# Exercise prompt
Nothing but the lines from the top of the records through the line with "Population Genomics (61, 713)" should be returned, exactly, and without pictures.

***** Provided records

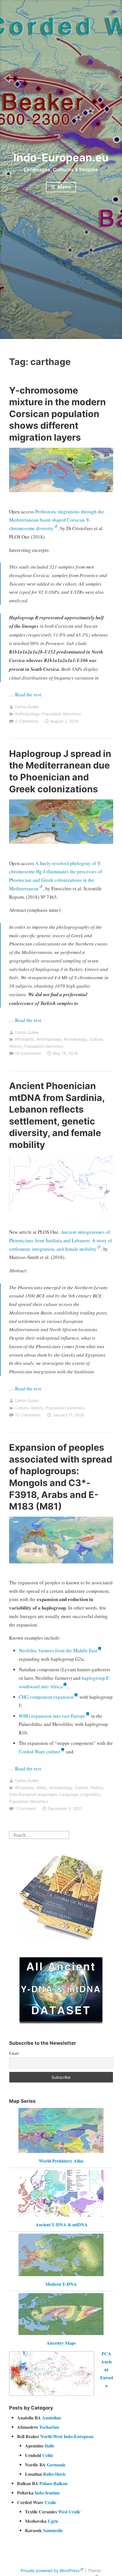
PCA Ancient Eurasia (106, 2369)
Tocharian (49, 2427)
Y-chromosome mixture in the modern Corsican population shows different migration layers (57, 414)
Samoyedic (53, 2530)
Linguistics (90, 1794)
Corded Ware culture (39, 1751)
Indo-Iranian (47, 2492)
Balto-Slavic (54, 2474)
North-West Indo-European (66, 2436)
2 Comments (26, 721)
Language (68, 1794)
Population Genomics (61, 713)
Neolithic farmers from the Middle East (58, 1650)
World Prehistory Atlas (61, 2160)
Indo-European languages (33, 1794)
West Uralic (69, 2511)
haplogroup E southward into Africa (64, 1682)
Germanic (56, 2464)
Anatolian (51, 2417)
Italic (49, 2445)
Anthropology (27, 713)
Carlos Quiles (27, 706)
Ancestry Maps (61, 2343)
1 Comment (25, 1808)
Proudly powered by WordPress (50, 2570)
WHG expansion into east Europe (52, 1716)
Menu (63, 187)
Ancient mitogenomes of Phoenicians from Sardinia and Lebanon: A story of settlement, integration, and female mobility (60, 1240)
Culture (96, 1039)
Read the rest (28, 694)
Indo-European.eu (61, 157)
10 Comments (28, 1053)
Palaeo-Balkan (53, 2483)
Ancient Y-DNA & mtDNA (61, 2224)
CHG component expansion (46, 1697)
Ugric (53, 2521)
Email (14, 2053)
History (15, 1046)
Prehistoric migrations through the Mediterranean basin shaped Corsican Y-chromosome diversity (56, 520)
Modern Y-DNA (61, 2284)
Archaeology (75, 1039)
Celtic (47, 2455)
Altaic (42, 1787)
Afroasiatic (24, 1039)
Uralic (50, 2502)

**********

# Solution to the exercise
PCA Ancient Eurasia (106, 2369)
Tocharian (49, 2427)
Y-chromosome mixture in the modern Corsican population shows different migration layers (57, 414)
Samoyedic (53, 2530)
Linguistics (90, 1794)
Corded Ware culture (39, 1751)
Indo-Iranian (47, 2492)
Balto-Slavic (54, 2474)
North-West Indo-European (66, 2436)
2 Comments (26, 721)
Language (68, 1794)
Population Genomics (61, 713)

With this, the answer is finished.